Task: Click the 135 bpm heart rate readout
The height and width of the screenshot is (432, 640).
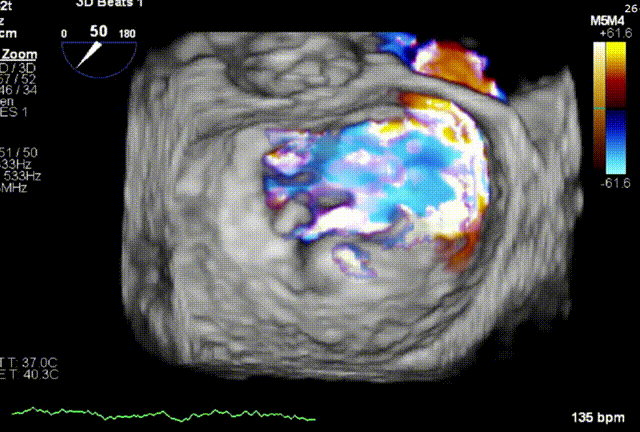Action: tap(597, 416)
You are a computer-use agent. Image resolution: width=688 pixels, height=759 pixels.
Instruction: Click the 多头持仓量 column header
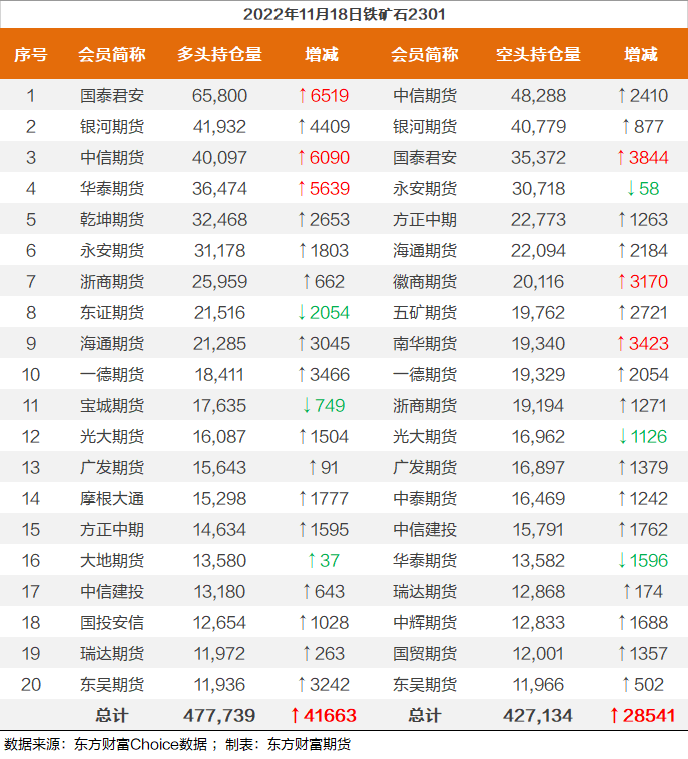(219, 54)
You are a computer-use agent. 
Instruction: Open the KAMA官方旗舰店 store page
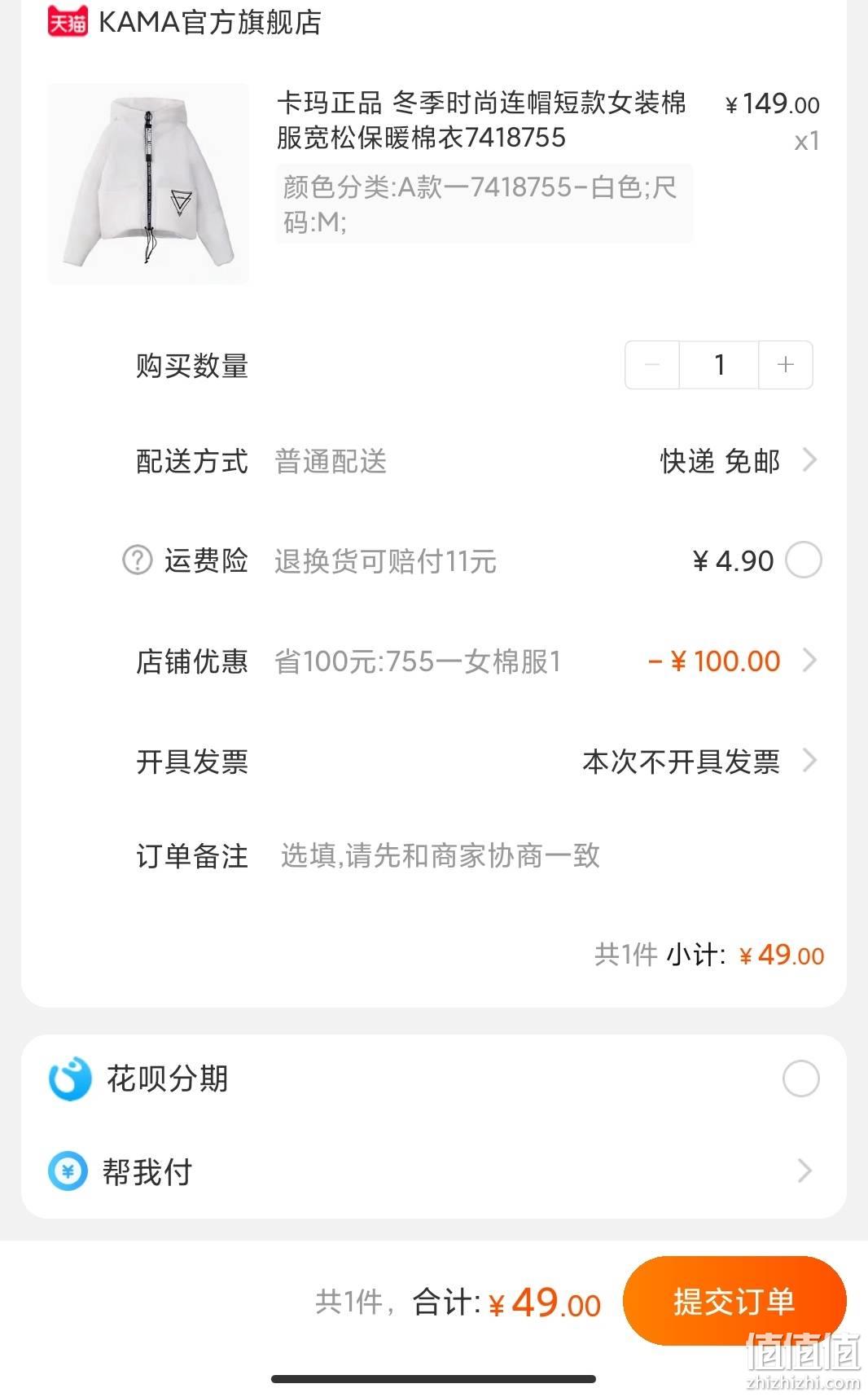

* **Aim of the exercise**
Rewrite every line of the listing, requests included, and offset each coordinate in the answers by adding 93 to it. Leave the pictures out.

* **Final answer**
Task: Click the 135 bpm heart rate readout
The height and width of the screenshot is (432, 640).
Action: tap(690, 509)
You are a computer-use agent. Image resolution: width=688 pixels, height=759 pixels.
Instruction: Click the 多头持仓量 column header
(312, 147)
You are a computer-use agent. 
Instruction: Open the KAMA官方旗舰店 store page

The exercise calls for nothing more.